Namun, tangan Angkasa tak mau kalah, ia juga menegaskan pendiriannya, "Lho harusnya bersyukur kalau bisa nikah sama gw. Bayangkan betapa iri cewek-cewek di kampus sama lho!"

"Hueekkk! Itu karena mereka buta aja atau lho jampi-jampi kali!" Aurora balas menyerang dengan pandangan tajam.

"LHO TUH-" Namun, omongan Angkasa terputus ketika Ayah Tony memotong dengan nada tenang.

"Tuhkan kalau kalian nikah, suasana di rumah pasti happy banget nih dan gak akan bosan."

"Lah yah! Bukannya kalau lihat kita berantem gini harusnya khawatir ya kalau nanti nikah berantemmmm terus." Angkasa merasa kebingungan semakin merajalela.

"Udah udah, kalian duduk dan makan dulu aja." Mama Grace mencoba menghentikan debat lucu ini.

Rena mengambil tangan Aurora dengan lembut, "Ra, bunda tahu bahwa anak bunda memang sangat kekanak-kanakan. Bangun aja masih harus diteriaki setiap harinya. Tapi yang bunda jamin, anak bunda adalah anak yang baik. Dan dengan Aurora yang juga anak baik, bunda dan kita semua disini yakin, kalian bisa menjadi pasangan yang saling melengkapi."

Aurora tak bisa berkata-kata. Kata-kata yang tadi begitu lancar tak mampu keluar dari mulutnya. Ia tak bisa menahan hati nuraninya yang merasa tak tega menolak semua harapan yang diletakkan di pundaknya dan Angkasa.

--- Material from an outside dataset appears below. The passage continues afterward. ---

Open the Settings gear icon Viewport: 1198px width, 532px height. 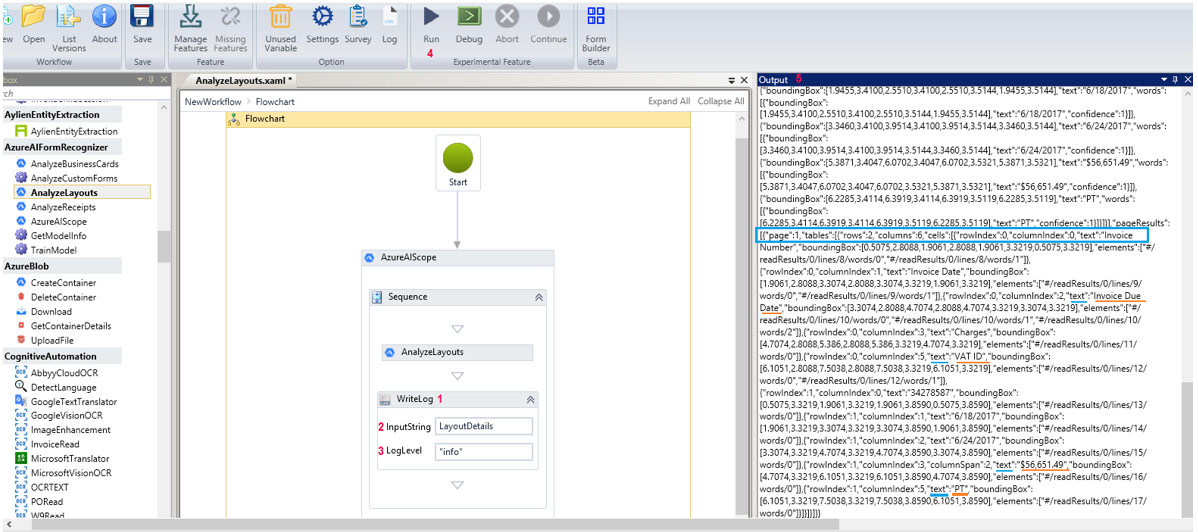pos(322,17)
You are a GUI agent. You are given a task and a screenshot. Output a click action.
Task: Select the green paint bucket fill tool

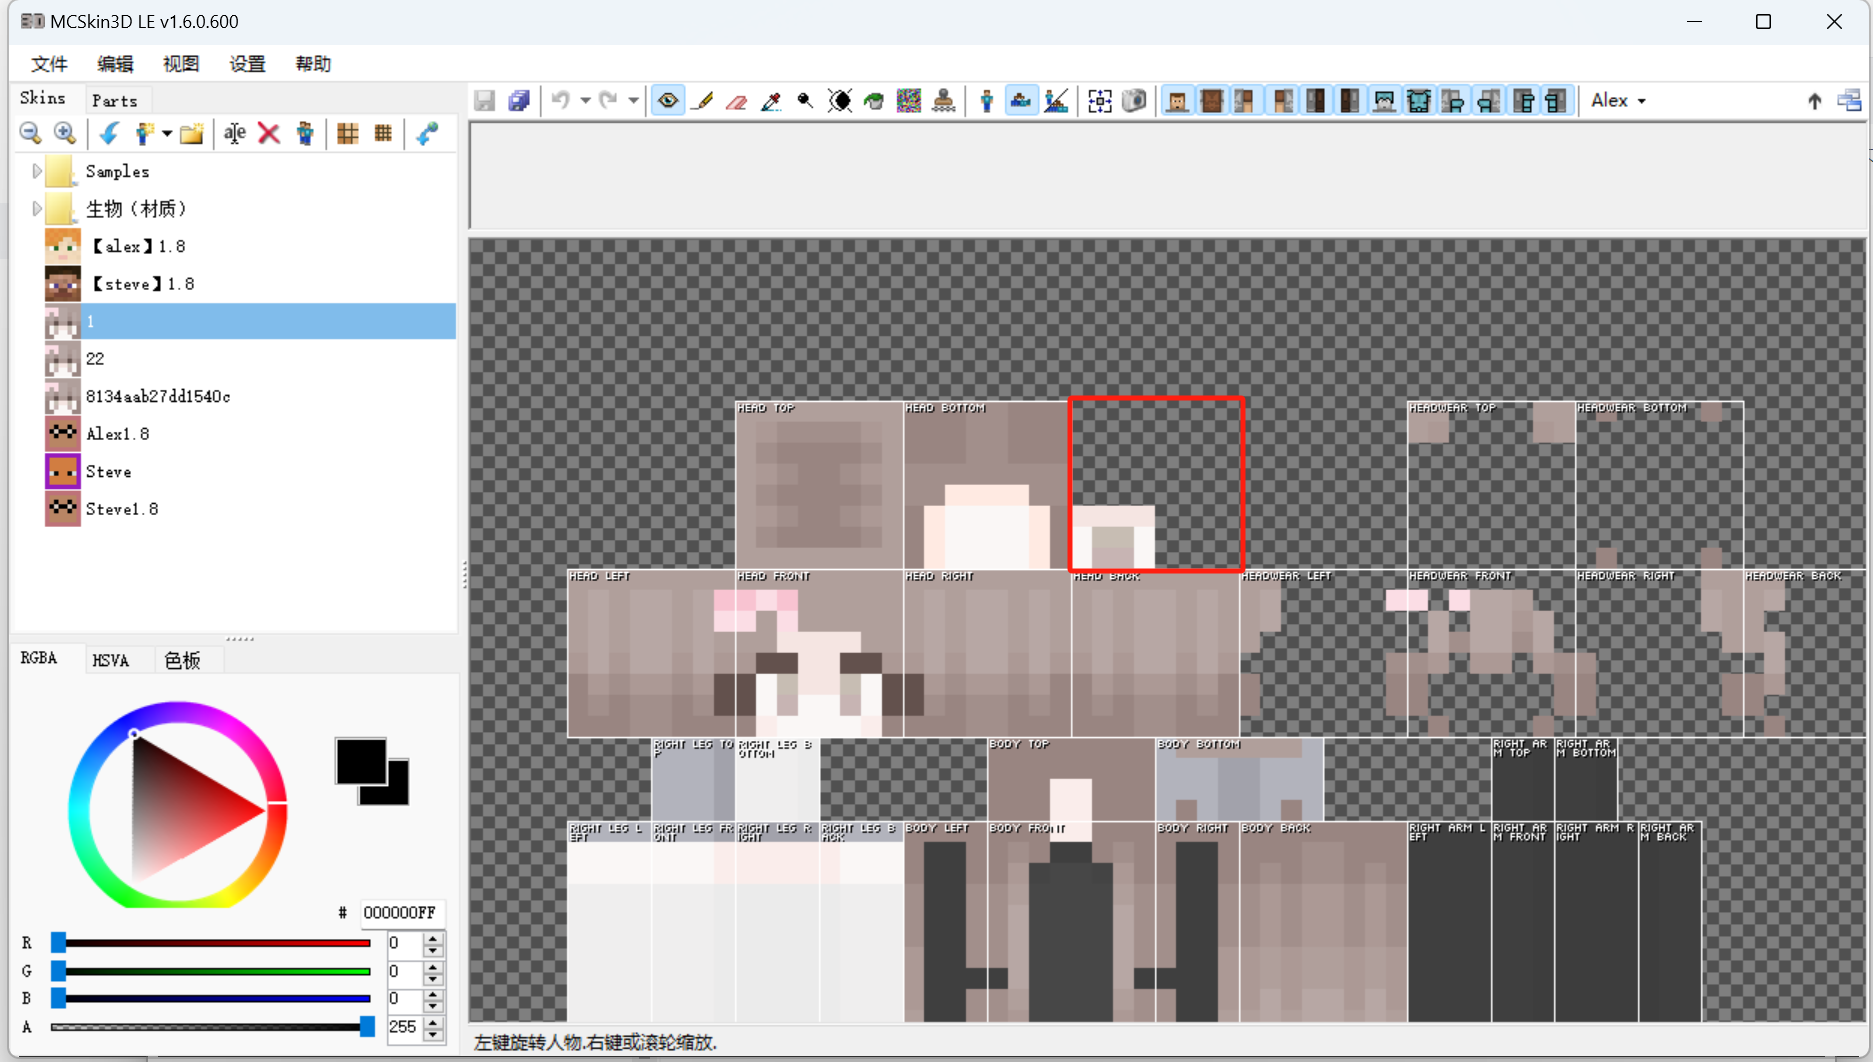(x=874, y=101)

Angkasa yang tadinya cerewet dan sering mengeluarkan ucapan kocak, tiba-tiba terdiam. Matanya terfokus pada Aurora yang sedang memikirkan segala hal dengan begitu sungguh-sungguh. Sesuatu berubah di dalam dirinya, seakan dia melihat sisi Aurora yang belum pernah melihatnya sebelumnya.

"Aurora gak salah, mungkin ini waktu kita untuk mikirin semuanya dengan baik. Aku juga bakal mikirin ini dengan matang." Angkasa akhirnya berbicara dengan nada serius. Kini gantian Aurora yang melihat sisi Angkasa yang lebih dalam, yang bukan hanya sosok bocah gembira dan slengena, tapi juga pria yang memikirkan masa depan.

Makan malam berlanjut dengan para orangtua berusaha menjaga suasana yang ringan. Sementara Aurora dan Angkasa tenggelam dalam pikiran dan keputusan yang harus mereka ambil. Ternyata, di balik ejekan dan guyonan, ada momen-momen serius yang tak terduga, yang merubah pandangan mereka terhadap satu sama lain.